We assess all the methods in terms of test accuracy and running time. In the first data set, experiments were conducted using a tolerance value of \(1E{-08}\) for early stopping to guarantee local convergence (likelihood at single precision is enough for this experiment due to the small size of the data set). Training and testing performance are summarized in Table 1.

As Table 1 shows, the four variants of spLSA get good results in text classification. A slight difference in favor of SVM is observed regarding testing accuracy. As expected, training accuracies are better than testing accuracies. Note that the training times of spLSA are less than those incurred by pLSA, suggesting that spLSA helps to obtain fast convergence. In fact, the fastest solution is achieved using label regularization. Note also that spLSA and sLDA find the same solution, but spLSA is faster by one order of magnitude. In addition, this solution is better in terms of accuracy than the one achieved using MNB. In summary, results on this data set indicate that the use of regularization on spLSA reduces the number of iterations required for convergence without compromising classification accuracy.

Table 1. Classification accuracy performance on the email spam data set.
Table 2. Classification accuracy performance on the Twitter distant supervision data set. Bold fonts indicate the best performance result.
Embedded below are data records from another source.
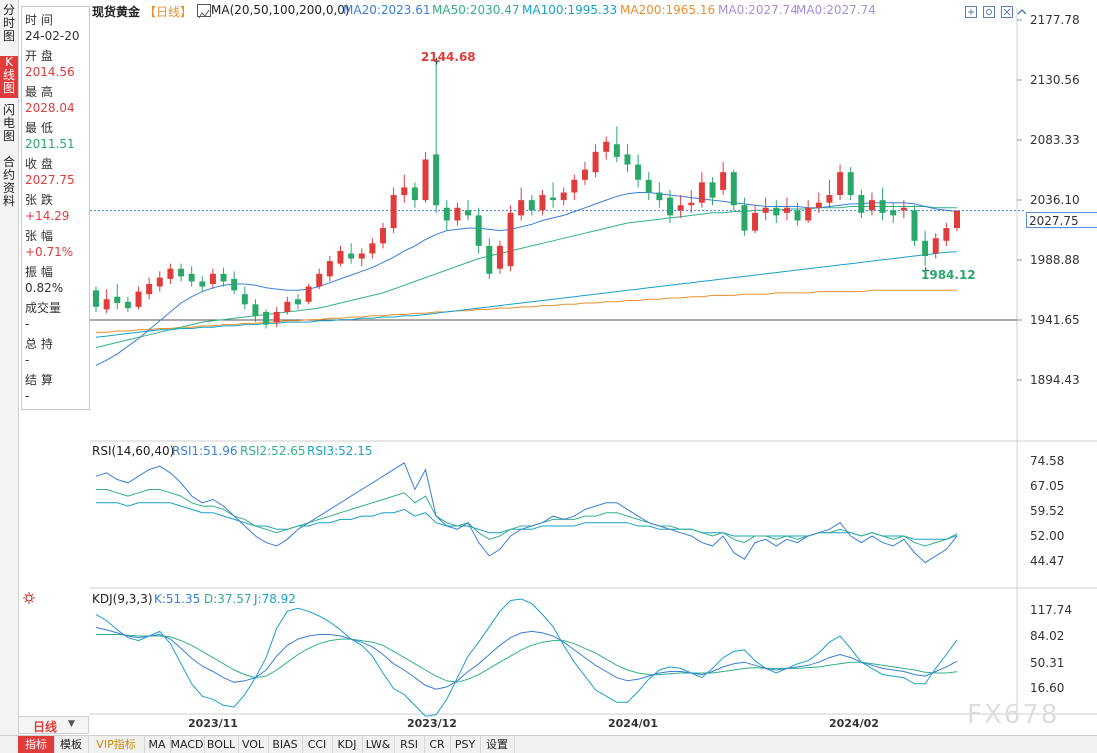  Describe the element at coordinates (378, 744) in the screenshot. I see `indicator-tab: LW&` at that location. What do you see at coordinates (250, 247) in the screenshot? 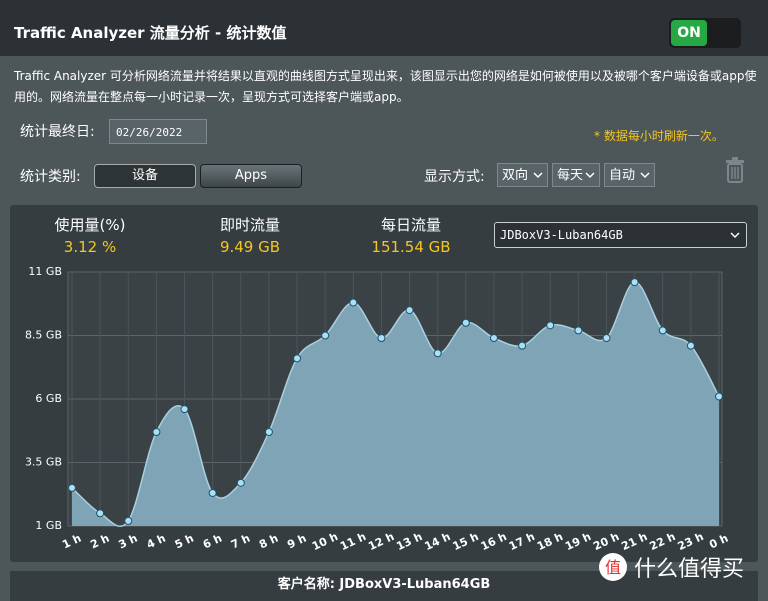
I see `stat-value: 9.49 GB` at bounding box center [250, 247].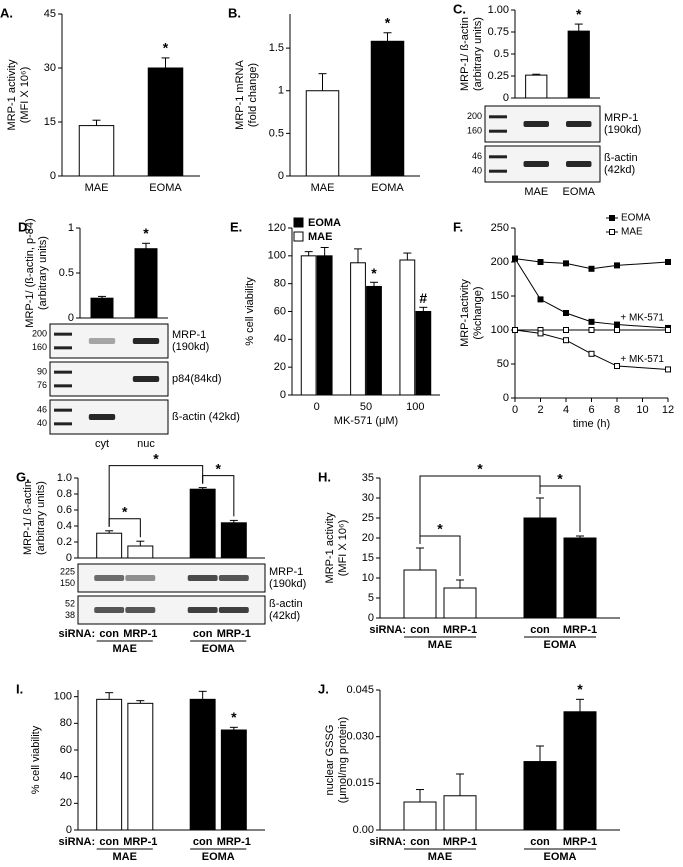  Describe the element at coordinates (360, 737) in the screenshot. I see `y-tick-label: 0.030` at that location.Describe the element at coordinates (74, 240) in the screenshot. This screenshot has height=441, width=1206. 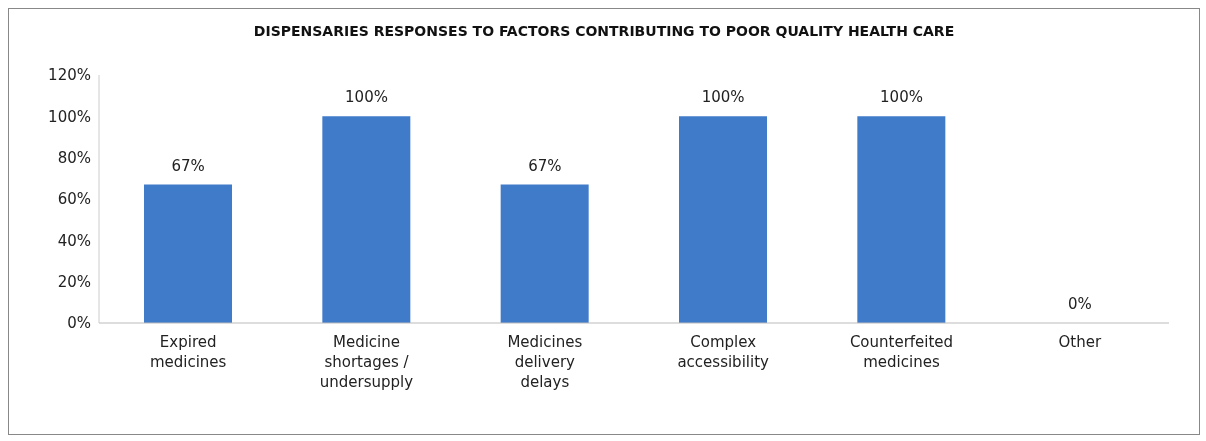
I see `y-tick-label: 40%` at that location. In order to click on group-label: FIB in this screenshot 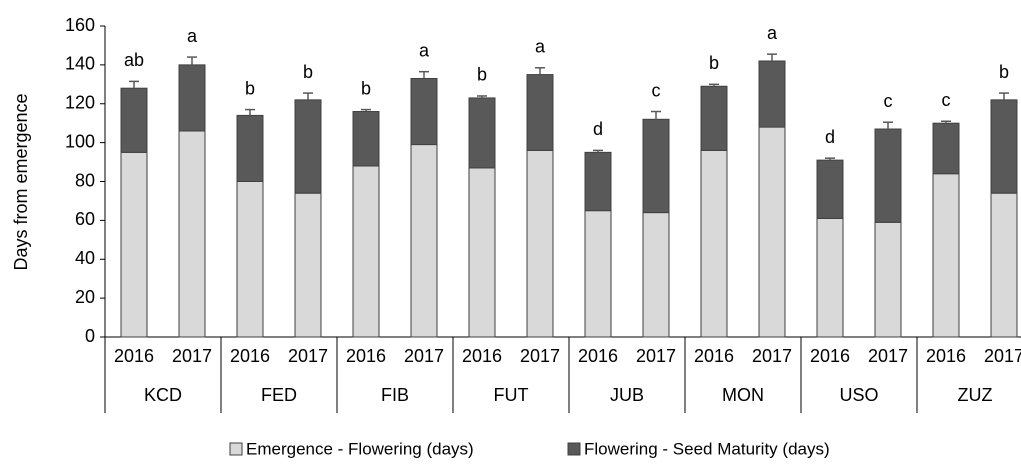, I will do `click(395, 395)`.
In the second data set, we used a tolerance value of \(1E{-16}\) for early stopping (likelihood at double precision due to the size of the data set). Training and testing performance results are summarized in Table 2. These results show that spLSA outperforms pLSA by more than 20\(\%\) accuracy points in its four variants, which, in turn, achieve a similar level of accuracy. As expected, the SVM is slightly more accurate at the expense of a greater computational cost (\(\sim 2\times \) or more). Label regularization favors a significantly faster convergence, reducing training time to 81 secs with a testing accuracy better than the ones achieved by sLDA and MNB.

Fig. 1.
figure 1

Training and testing accuracy for different levels of label uncertainty.

Finally, we analyze the impact of label uncertainty in the Twitter distant supervision data set, varying the value of the flipping probability parameter b in the range 0 to 0.6, with increments of 0.01. We use the label regularization variant for fast convergence. These results are shown in Fig. 1. The figure shows, the accuracy achieves values around 80% in both data partitions, with a small difference in favor of the training part of the data. This difference is reduced when b increases, until accuracy achieves its maximum for b in the range 0.3–0.4. As expected, the performance dramatically decreases when b tends to 0.5. In addition, we can observe high computational costs for high values of b. The best performance is achieved around \(b=0.35\), where our proposal reaches the same performance achieved by SVM.

5 Conclusions

Two extensions of spLSA for text classification has been proposed. Experimental results show that the both methods are feasible, achieving very competitive results in terms of accuracy. Two main findings arise. First, label regularization in spLSA allows to obtain faster convergence and thus lower training times. Second, handling label uncertainty in spLSA allows improvements in terms of test accuracy but increases computational costs.